• WHAT THE EXERCISE ASKS
Reproduce verbatim the rows from the line containing "You are a computer-use agent. The" up to and including the line containing "Instruction: Switch to the Quick goto tab".

• AVAILABLE DATA
········
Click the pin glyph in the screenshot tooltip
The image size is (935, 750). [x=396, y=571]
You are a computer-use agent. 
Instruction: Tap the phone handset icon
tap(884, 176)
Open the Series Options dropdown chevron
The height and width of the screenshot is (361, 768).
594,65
········
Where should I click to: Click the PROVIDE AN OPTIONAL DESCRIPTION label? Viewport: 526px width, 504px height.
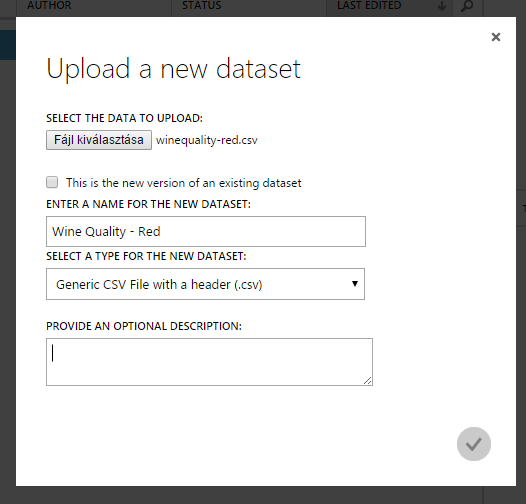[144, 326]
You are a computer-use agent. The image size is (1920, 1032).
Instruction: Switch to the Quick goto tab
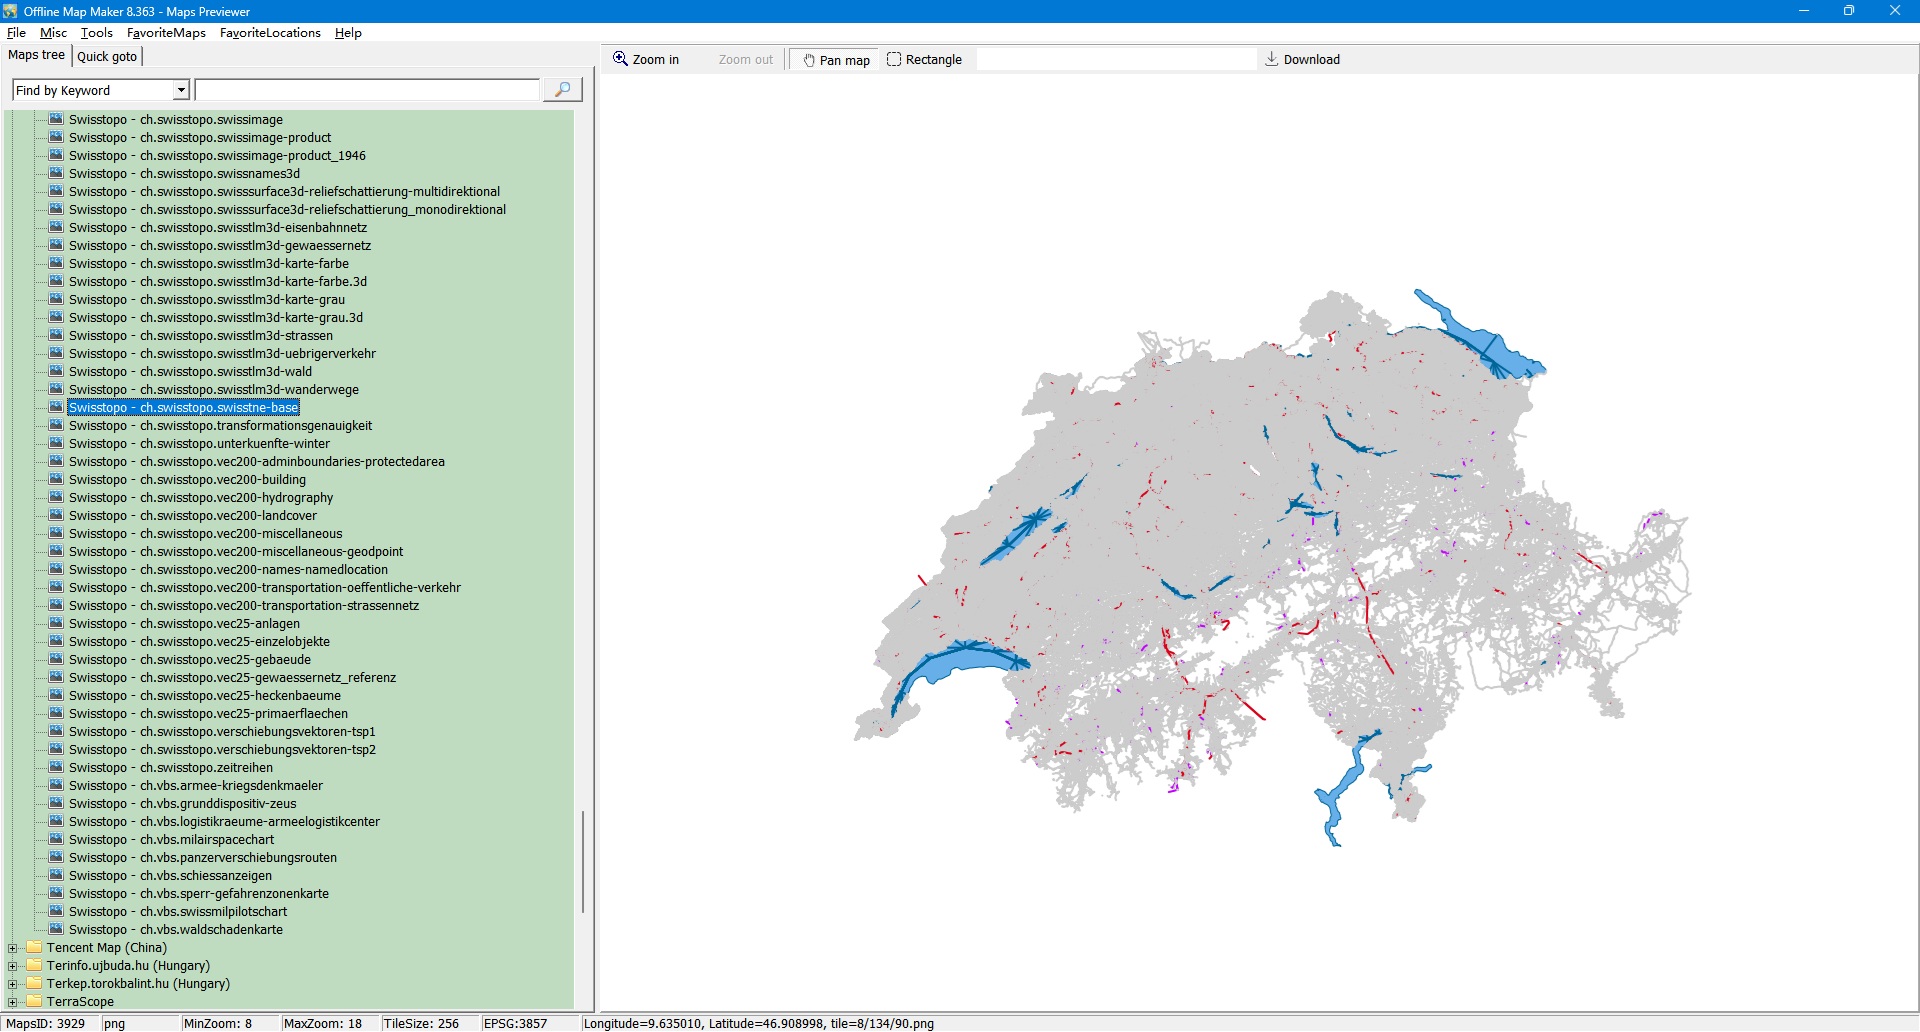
········
• FINISHED TASK
You are a computer-use agent. The image size is (1920, 1032).
Instruction: Switch to the Quick goto tab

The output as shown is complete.